Israel não admite discordância ou crítica. Mas o governo brasileiro faz parte da maioria, na Organização das Nações Unidas, que quer investigar o que está acontecendo e punir os culpados. O Conselho de Direitos Humanos da ONU é formado por 47 países. Na semana passada, 29 votaram a favor da resolução que condena a operação militar israelense e pede investigações a respeito de possíveis crimes de guerra. 19 países se abstiveram de votar. E o único que votou contra, como era de se esperar, foram os Estados Unidos. Todos os países da América Latina votaram a favor. Mas foi justamente o Brasil que mereceu a crítica e o escárnio de Israel. Se fosse tão anão assim, certamente seria ignorado. Prova de que é um país de peso no cenário internacional foi justamente a necessidade que Israel sentiu de responder e o destaque que a imprensa israelense deu à decisão do Brasil de votar pela investigação e de chamar o embaixador brasileiro em Israel para conversar em Brasília. Mas vamos à desproporção citada pelo porta-voz israelense...

Para colocar uma importante desproporção em perspectiva, Barry Lando, ex-produtor do programa 60 Minutes, da rede CBS, fez os cálculos. Levando em consideração a população palestina e a população dos Estados Unidos, se o mesmo massacre em curso na faixa de Gaza acontecesse por aqui, as 154 crianças palestinas mortas se transformariam em 27.000 menores norte-americanos assassinados. O total de mortos na Palestina, quando ainda estava em 571, significaria um total de 101.000 nos Estados Unidos. Isso tudo em apenas 5 dias. Esse número de mortos é quase o dobro dos que não voltaram dos dez anos de guerra no Vietnã (58.000 norte-americanos mortos ao todo). Desde que Barry Lando fez esses cálculos, o número de mortos subiu e já passava de 700 enquanto escrevo este texto. A carnificina continua. Quantos mais morrerão até que eu chegue ao ponto final?

E será que essa realidade matemática seria capaz de abalar a aparente certeza norte-americana de que é preciso garantir o direito de autodefesa de Israel? Ou abalaria os cidadãos a respeito da aliança firme com o governo israelense? Se a população continuar se informando apenas através dos chamados grandes veículos de comunicação, esquece. Uma conta dessas jamais apareceria nos grandes jornais do país. Por aqui eles têm o cuidado de descrever a situação de forma “imparcial” igualando o poderio bélico de Israel aos foguetes palestinos.

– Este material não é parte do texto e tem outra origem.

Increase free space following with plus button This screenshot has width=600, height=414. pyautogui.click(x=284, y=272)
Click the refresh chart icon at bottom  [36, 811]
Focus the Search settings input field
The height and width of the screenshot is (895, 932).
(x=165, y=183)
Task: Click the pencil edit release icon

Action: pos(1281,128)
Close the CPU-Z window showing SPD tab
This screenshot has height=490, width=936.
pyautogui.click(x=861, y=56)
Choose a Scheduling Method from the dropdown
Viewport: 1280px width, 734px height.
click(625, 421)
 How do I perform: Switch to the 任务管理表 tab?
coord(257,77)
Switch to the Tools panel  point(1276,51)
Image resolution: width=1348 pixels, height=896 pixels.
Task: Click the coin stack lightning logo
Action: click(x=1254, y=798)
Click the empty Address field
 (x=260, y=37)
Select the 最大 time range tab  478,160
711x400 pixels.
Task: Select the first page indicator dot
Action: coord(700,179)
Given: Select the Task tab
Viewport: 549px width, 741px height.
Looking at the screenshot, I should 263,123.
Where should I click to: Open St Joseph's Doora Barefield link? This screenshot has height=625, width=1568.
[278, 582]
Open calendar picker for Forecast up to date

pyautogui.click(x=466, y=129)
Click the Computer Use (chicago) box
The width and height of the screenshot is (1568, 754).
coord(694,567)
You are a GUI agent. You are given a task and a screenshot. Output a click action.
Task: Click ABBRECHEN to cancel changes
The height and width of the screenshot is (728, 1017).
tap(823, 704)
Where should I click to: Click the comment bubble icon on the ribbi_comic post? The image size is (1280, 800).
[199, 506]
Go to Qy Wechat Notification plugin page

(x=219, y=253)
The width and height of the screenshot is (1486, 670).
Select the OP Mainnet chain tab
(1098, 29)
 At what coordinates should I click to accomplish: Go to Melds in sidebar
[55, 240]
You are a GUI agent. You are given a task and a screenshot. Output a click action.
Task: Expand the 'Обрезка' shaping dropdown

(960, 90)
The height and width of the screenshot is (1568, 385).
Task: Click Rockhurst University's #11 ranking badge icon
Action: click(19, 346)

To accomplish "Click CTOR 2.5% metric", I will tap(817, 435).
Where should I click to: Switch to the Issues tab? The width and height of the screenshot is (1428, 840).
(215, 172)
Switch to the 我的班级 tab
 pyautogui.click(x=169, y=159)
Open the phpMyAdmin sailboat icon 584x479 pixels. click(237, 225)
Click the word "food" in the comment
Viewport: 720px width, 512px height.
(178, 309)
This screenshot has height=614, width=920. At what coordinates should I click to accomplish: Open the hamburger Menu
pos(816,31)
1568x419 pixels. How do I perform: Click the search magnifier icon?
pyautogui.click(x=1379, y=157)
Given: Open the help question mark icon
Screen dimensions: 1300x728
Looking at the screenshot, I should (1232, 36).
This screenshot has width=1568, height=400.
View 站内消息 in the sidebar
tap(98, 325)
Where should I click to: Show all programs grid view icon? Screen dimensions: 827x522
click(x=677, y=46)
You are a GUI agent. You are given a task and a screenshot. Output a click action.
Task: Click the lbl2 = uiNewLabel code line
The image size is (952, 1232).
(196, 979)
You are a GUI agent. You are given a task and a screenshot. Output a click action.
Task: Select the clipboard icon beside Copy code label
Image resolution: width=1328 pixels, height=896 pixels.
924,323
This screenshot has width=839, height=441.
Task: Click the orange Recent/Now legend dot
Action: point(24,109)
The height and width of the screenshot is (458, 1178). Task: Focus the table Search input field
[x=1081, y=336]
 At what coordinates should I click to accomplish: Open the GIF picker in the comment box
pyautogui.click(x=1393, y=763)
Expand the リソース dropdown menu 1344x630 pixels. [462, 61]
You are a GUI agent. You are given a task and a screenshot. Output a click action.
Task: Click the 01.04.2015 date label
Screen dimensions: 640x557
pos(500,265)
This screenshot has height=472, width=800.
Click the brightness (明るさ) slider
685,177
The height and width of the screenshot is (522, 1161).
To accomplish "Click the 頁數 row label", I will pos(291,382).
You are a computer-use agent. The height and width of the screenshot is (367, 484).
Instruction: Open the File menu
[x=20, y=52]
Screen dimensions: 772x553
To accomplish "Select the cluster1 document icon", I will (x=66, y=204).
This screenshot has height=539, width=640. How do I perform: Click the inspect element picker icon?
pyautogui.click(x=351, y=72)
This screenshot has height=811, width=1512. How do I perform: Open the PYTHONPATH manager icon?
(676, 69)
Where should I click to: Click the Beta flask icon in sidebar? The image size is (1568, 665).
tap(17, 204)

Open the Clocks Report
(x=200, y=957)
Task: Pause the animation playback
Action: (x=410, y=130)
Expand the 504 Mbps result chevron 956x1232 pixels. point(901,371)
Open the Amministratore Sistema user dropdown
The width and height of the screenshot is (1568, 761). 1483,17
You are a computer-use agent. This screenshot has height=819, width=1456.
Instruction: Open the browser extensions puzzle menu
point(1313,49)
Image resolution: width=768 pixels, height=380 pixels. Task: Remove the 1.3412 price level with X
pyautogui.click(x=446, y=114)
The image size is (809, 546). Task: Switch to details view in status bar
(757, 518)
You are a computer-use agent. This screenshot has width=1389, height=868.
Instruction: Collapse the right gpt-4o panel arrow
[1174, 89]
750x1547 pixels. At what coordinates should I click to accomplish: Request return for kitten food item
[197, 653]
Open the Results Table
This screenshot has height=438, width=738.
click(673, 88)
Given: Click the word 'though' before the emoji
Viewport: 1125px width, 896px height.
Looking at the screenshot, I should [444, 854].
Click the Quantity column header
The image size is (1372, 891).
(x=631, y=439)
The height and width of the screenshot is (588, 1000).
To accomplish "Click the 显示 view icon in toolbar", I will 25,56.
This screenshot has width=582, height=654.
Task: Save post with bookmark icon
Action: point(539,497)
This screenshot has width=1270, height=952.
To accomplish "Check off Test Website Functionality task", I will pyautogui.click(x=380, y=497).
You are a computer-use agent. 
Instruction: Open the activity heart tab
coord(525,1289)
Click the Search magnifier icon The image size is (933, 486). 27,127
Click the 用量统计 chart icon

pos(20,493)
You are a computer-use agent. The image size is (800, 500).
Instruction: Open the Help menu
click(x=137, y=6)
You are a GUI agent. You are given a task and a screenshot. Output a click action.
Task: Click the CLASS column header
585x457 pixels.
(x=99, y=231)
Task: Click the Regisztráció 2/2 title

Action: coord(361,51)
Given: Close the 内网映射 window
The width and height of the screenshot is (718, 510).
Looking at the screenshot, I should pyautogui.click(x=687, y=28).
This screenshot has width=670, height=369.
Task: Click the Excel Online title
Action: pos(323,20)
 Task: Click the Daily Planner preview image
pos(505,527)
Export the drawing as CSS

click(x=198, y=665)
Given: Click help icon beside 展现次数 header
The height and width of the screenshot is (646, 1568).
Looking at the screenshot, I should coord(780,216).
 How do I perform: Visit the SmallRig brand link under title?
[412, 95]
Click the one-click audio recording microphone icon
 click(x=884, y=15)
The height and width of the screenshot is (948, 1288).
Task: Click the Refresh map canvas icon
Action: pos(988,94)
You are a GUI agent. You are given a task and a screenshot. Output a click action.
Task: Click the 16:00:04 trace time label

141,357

Aparentemente, não existe imagem, dado ou informação capaz de demover o governo americano da parceria fechada com Israel ou mobilizar a população contra essa parceria. Durante a última grande ofensiva militar de Israel sobre a faixa de Gaza, a Operação Chumbo Fundido, na virada do ano de 2008 para 2009, o exército israelense usou fósforo branco contra a população civil. Um produto que, em contato com a pele, queima a carne até o osso. E também provoca incêndios.

No princípio, Israel negou o uso do produto. Mas uma investigação da ONU provou que havia sido empregado contra os palestinos, em regiões densamente povoadas. Segundo grupos de direitos humanos, a arma química teria matado 300 crianças palestinas naquela ocasião, e ferido outras 1.000. Israel ainda argumentou que leis internacionais permitem o uso de fósforo branco. Como se uma convenção internacional tornasse mais palatável a desumanidade da arma muitas vezes letal. Mas a verdade é que um protocolo da Convenção sobre armas convencionais, de 1980,bane o fósforo branco como arma incendiária contra populações civis ou em ataques aéreos contra forças inimigas em áreas civis. Pois bem, Israel violou a convenção internacional, o relatório final da ONU concluiu que houve mesmo o uso do fósforo branco na Faixa de Gaza. E? E nada. Agora, Israel é acusado de voltar a usar o produto químico contra a população civil palestina. E vai ficar tudo por isso mesmo. Outra vez.

A certeza da impunidade alimenta e impulsiona o avanço de Israel sobre vidas e terras palestinas. A Faixa de Gaza é descrita, por quem conhece, como uma prisão. Encurralados, os presos volta e meia se rebelam. Exigem liberdade de ir e vir. Imagine! O mundo, representado na ONU, condena a agressão, o excesso de violência, o uso de armas químicas. Mas se sente impotente diante da tragédia que aparentemente só terá fim quando o que ainda resta de território nas mãos de palestinos for finalmente e completamente transferido para o controle israelense.